Состояние отрешенности прерывают частые всплески воды. Из-за поворота реки показывается человек в защитного цвета плаще и блеклой армейской фуражке. В руках у него длинное телескопическое удилище. Он идет в мою сторону, и, пока приближается, успеваю как следует его рассмотреть: пожилой мужчина, почти старик, хотя назвать его стариком язык не поворачивается – бодр, подтянут, чисто выбрит, на висках серебрятся седые, коротко стриженые волосы; лицо, посеченное морщинами, сохранило румянец, свойственный людям некурящим. Приветливо улыбнувшись, незнакомец здоровается. Я холодно киваю в ответ, недовольный тем, что пришел посторонний и нарушил мое уединение.
– Молодой человек, – обращается он ко мне, – не найдется ли у вас наживки? Свою всю извел…
Приятный баритон и располагающая улыбка делают свое дело. Вспыхнувшее было раздражение, тает. Широким жестом делюсь наживкой.
Старый рыбак благодарит, отходит недалеко, закидывает удочку.
Стоим, перебрасываемся ничего не значащими фразами.

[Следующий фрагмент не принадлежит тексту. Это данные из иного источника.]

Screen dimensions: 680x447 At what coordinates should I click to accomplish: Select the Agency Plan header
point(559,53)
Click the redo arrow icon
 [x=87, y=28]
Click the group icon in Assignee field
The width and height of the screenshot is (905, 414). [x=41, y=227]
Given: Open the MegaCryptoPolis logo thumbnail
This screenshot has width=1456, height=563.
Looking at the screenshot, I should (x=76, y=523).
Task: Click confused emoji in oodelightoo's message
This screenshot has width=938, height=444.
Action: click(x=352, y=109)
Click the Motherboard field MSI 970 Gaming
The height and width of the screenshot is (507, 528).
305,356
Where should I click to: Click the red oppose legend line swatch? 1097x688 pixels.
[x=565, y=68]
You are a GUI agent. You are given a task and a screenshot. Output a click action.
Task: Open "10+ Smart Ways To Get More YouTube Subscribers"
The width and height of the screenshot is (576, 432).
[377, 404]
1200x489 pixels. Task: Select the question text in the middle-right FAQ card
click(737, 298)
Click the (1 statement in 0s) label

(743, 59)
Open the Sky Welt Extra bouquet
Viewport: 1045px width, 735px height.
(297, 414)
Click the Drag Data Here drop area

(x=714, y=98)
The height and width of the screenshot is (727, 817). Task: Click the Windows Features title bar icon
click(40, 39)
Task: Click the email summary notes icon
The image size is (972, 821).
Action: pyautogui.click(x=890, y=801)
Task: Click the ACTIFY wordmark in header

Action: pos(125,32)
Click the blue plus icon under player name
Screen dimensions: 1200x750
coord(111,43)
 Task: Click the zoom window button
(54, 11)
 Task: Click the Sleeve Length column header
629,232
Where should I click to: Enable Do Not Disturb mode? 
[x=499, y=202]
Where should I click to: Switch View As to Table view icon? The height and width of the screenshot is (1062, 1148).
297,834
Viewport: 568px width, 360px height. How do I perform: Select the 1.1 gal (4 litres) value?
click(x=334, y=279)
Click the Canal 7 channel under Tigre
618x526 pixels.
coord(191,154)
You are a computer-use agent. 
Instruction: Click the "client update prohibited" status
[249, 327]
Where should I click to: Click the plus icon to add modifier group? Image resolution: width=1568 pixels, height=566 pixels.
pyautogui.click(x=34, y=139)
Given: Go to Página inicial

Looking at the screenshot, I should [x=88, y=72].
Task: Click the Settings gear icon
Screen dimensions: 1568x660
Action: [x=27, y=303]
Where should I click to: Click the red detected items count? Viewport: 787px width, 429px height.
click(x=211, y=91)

Проходит немного времени, и мне кажется, что мы с ним давно знакомы. Вежливый дед симпатичен мне. Его разговорчивость не утомляет. Он не из той породы говорунов, что сорят словами, как шелухой от семечек. Манера говорить и умение держаться выдают в нем человека бывалого, знающего себе цену.
Постепенно узнаю, что он отставной военный, живет в столице. Когда-то, много лет назад, служил в этих местах и сейчас вновь приехал сюда отдохнуть на природе, потешить душу хорошей рыбалкой. Приехал не один – с напарником, но тот с утра еще ушел со спиннингом по реке и до сих пор не вернулся.
За разговорами незаметно летит время. Наступает вечер. Тускнеет яркое голубое небо. Солнце, став похожим на спелое яблоко, краснея все больше и больше, тяжело склоняется к горизонту.
Где-то рядом, в густом прибрежном кустарнике, прокуковала и смолкла кукушка. Тотчас за рекой эхом отозвалась другая. На маленький, не залитый водой островок, прилетел кулик. Приседая на тонких ножках, забегал по крохотному клочку земли, оглашая окрестности звонким криком: «Киви-киви-киви!» Побегал, потыкал носом прибрежный ил и улетел.